* What the task asks *
The entries below contain pictures, which are to be left out; write out exactly, and only, the lines from the line with "Screen dimensions: 900x672" up to and including the line with "beside the logo".

···

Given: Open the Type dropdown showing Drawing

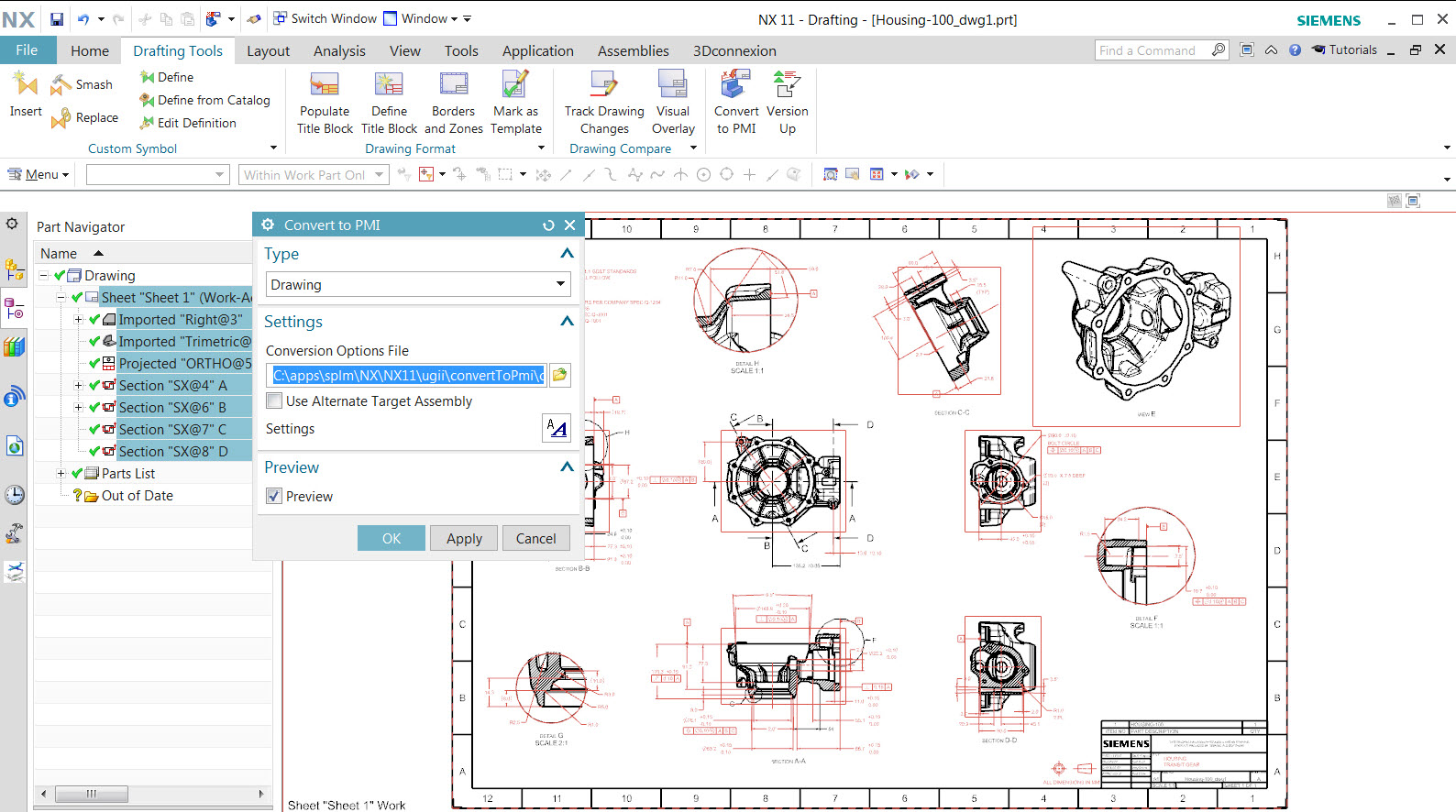Looking at the screenshot, I should [x=418, y=285].
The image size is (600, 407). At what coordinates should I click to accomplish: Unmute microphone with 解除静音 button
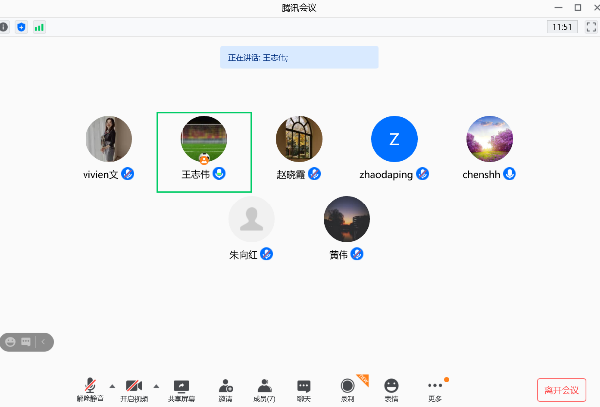click(x=90, y=388)
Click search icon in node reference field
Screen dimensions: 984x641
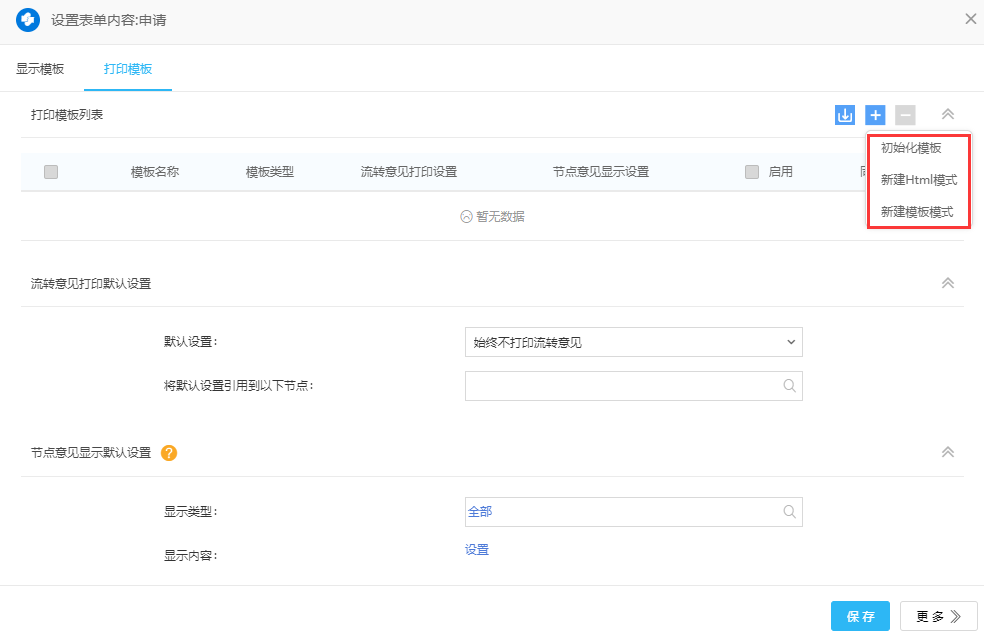789,386
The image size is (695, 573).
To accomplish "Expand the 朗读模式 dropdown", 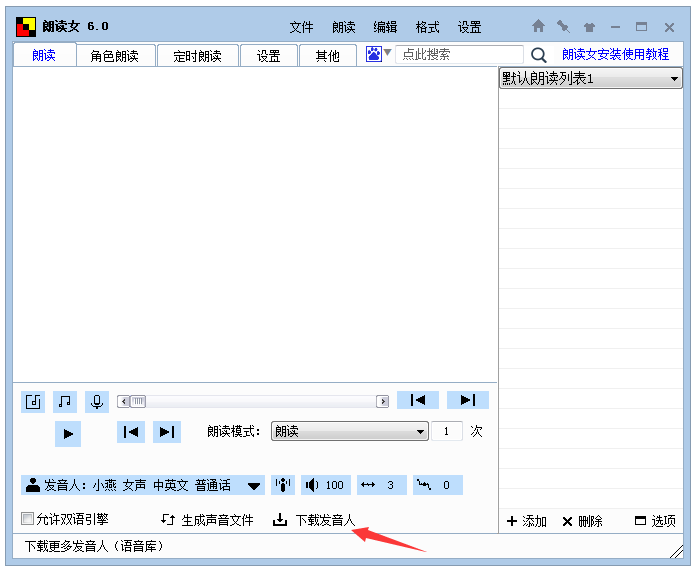I will click(421, 432).
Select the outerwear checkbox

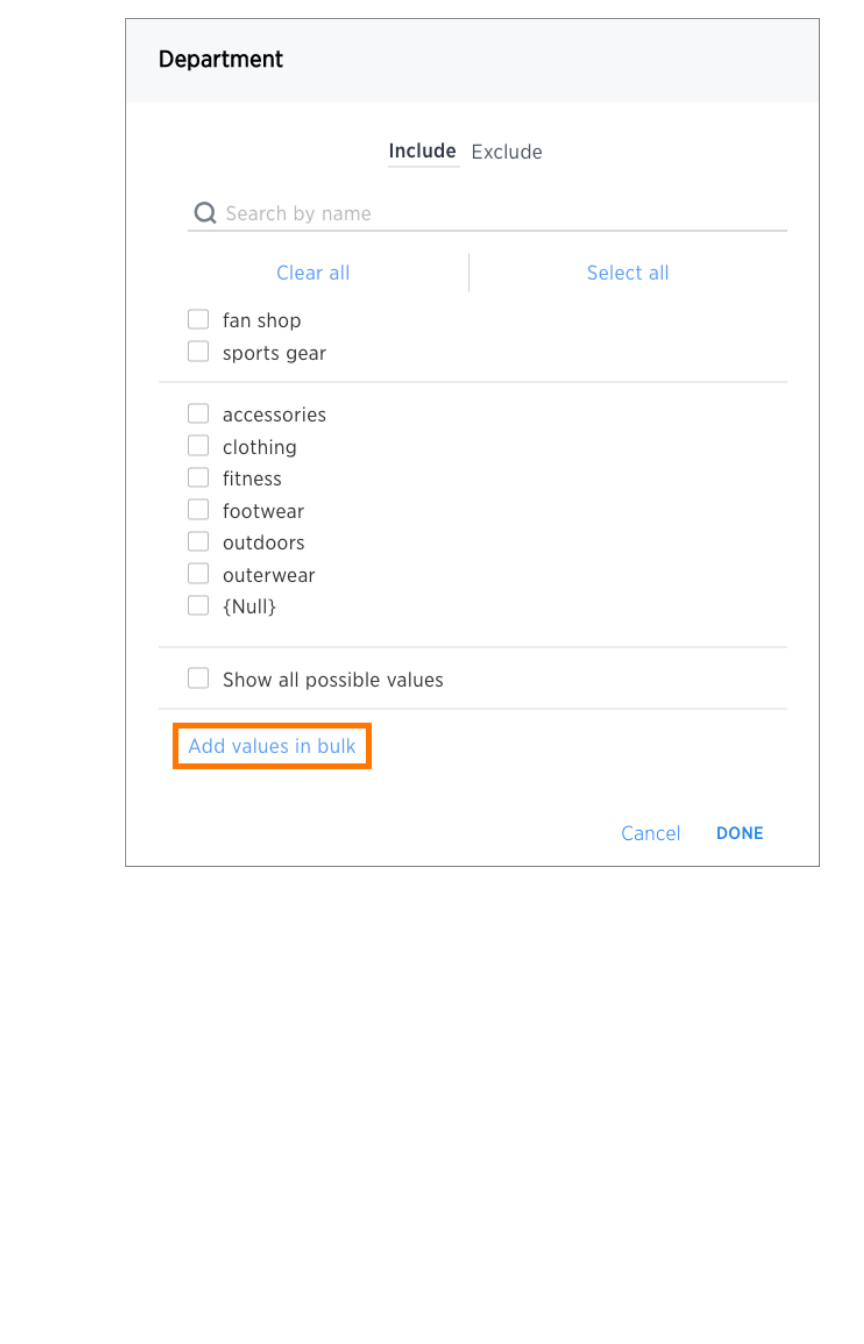click(x=198, y=574)
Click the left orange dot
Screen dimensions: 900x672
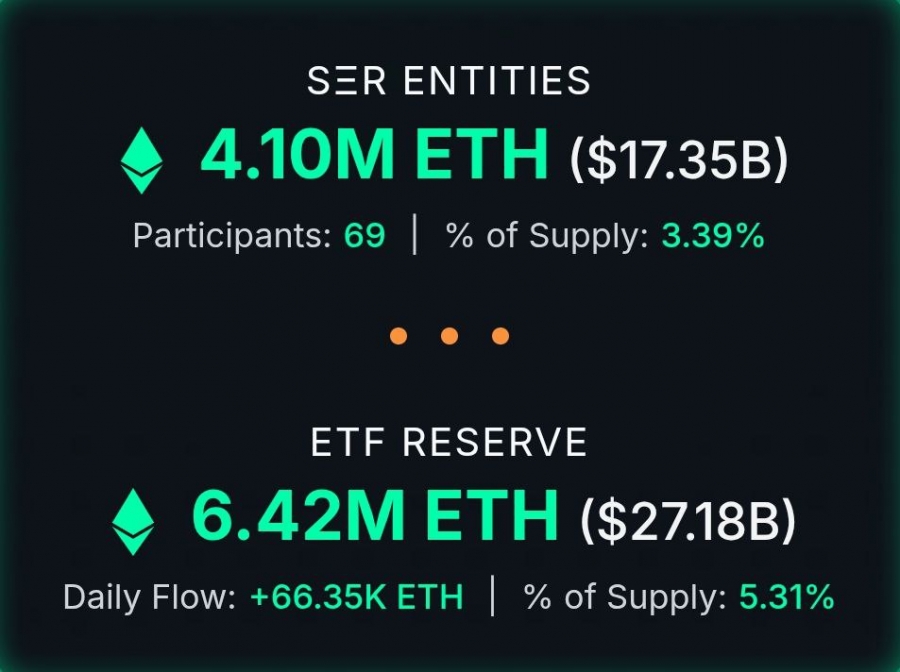pyautogui.click(x=400, y=336)
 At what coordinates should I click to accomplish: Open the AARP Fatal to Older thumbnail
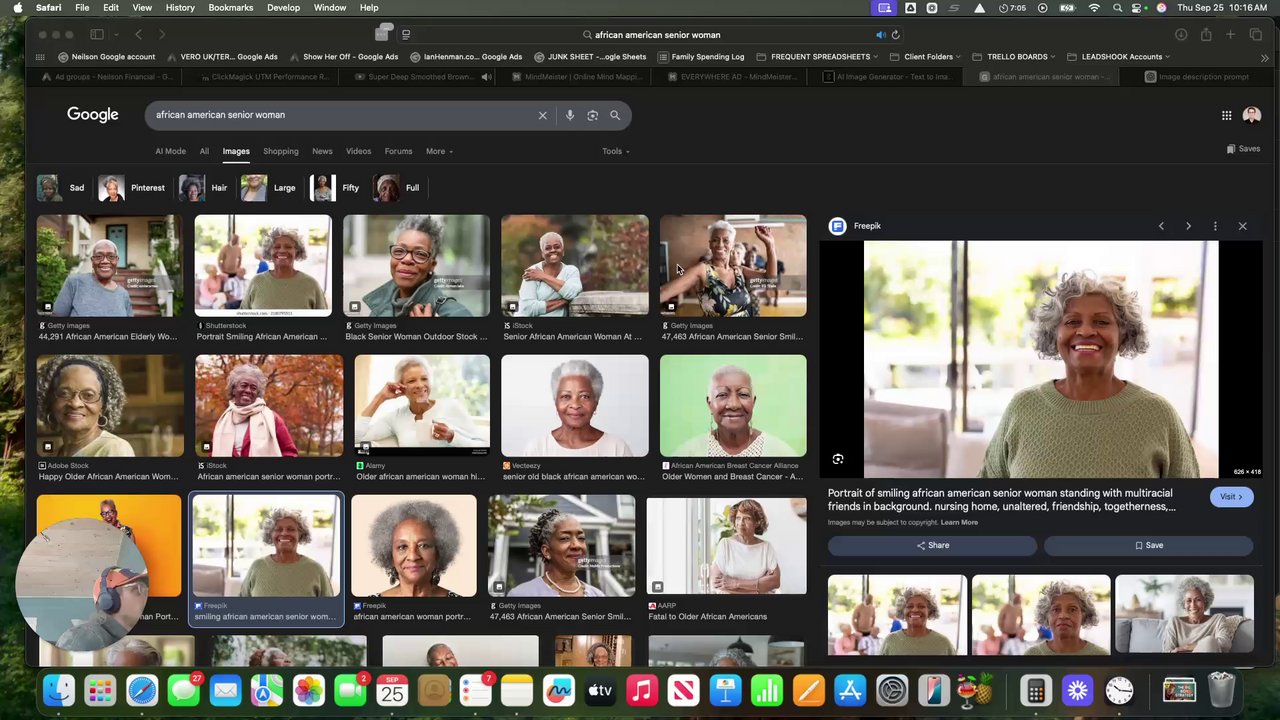(726, 546)
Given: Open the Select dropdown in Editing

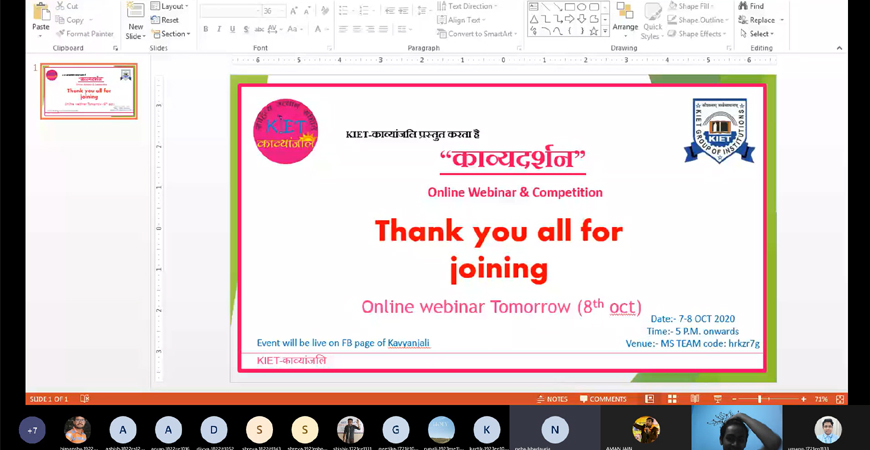Looking at the screenshot, I should (x=760, y=34).
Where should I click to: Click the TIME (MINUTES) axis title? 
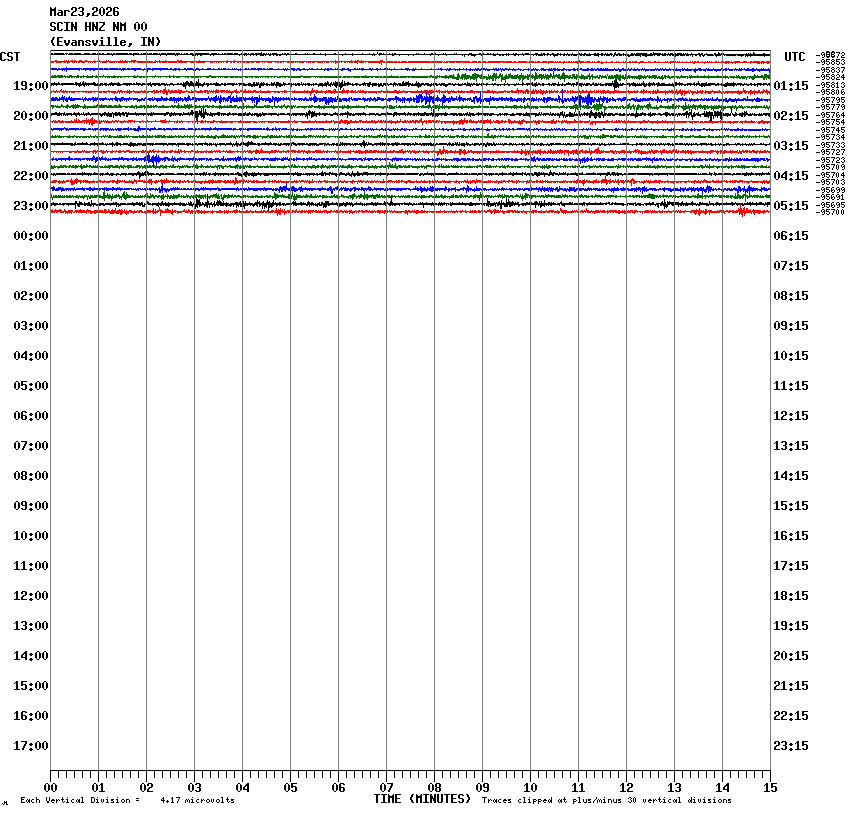pos(421,799)
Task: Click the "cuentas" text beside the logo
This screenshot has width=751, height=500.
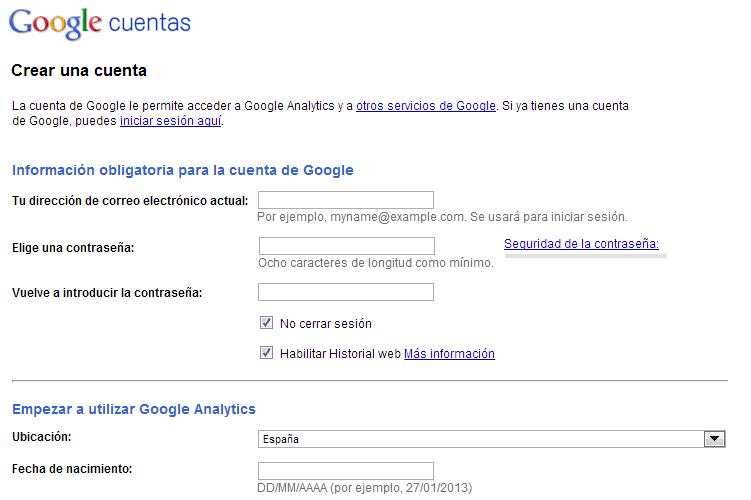Action: pos(148,23)
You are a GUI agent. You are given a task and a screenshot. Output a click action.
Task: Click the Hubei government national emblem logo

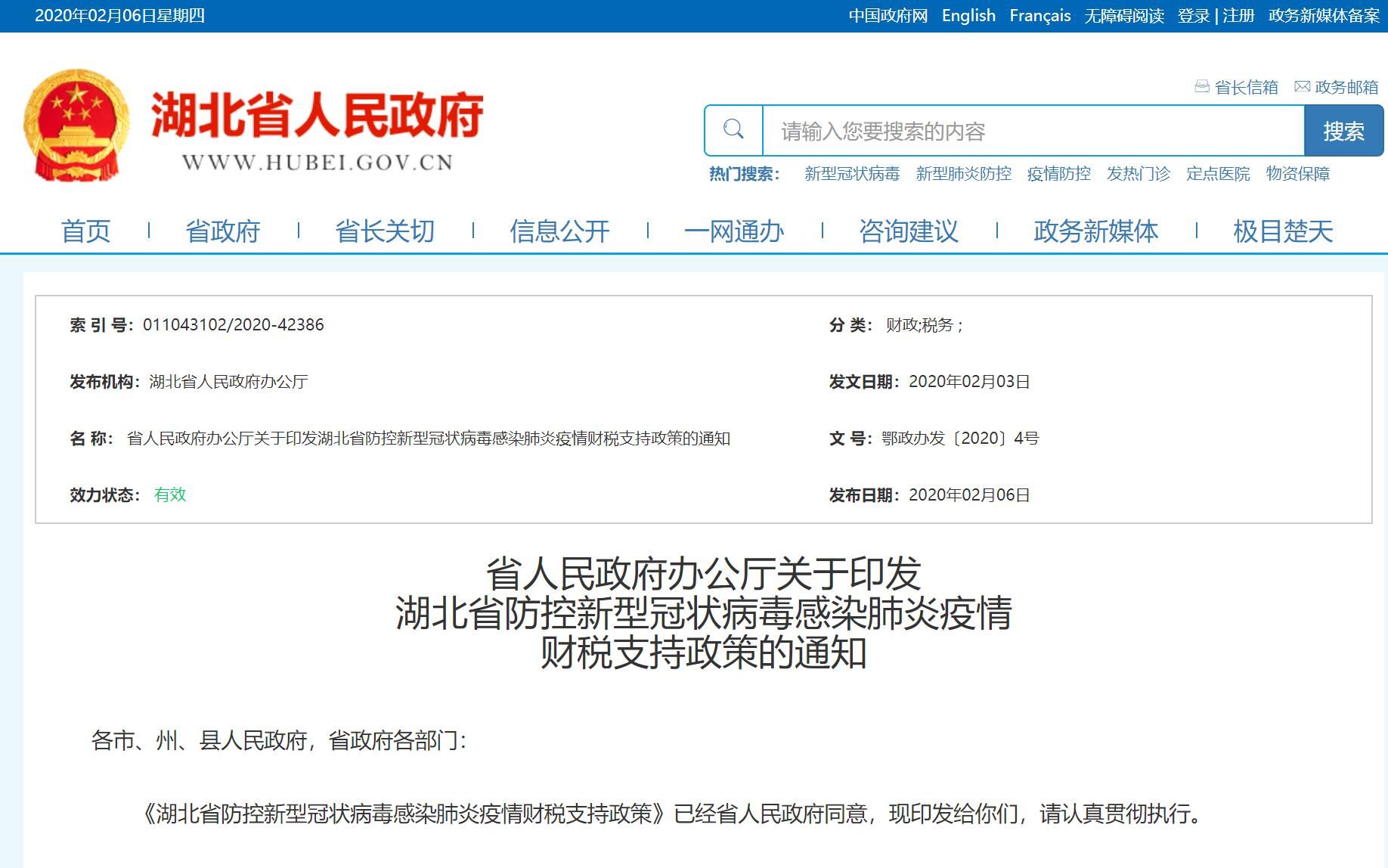click(x=76, y=126)
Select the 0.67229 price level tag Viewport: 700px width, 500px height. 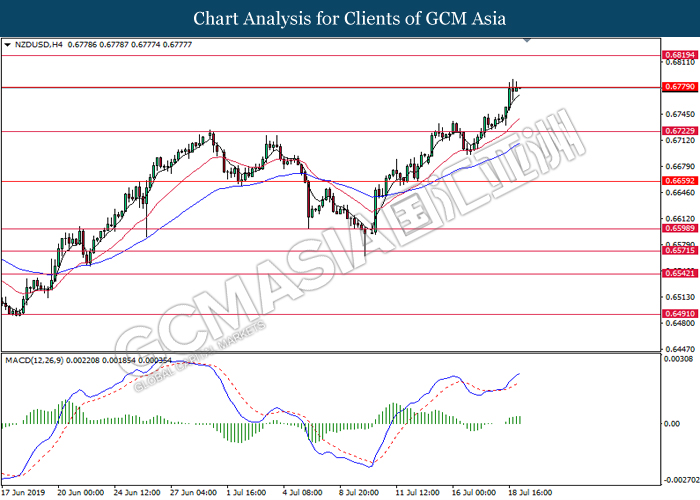[x=678, y=131]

···

* Finished task *
Screen dimensions: 900x672
pyautogui.click(x=400, y=336)
 At what coordinates should I click to accomplish: Open the AARP Fatal to Older thumbnail
(726, 546)
Given: Open the Select dropdown in Editing

Looking at the screenshot, I should (x=760, y=34).
Where should I click to: Click the TIME (MINUTES) axis title? 
pos(421,799)
Task: Click the "cuentas" text beside the logo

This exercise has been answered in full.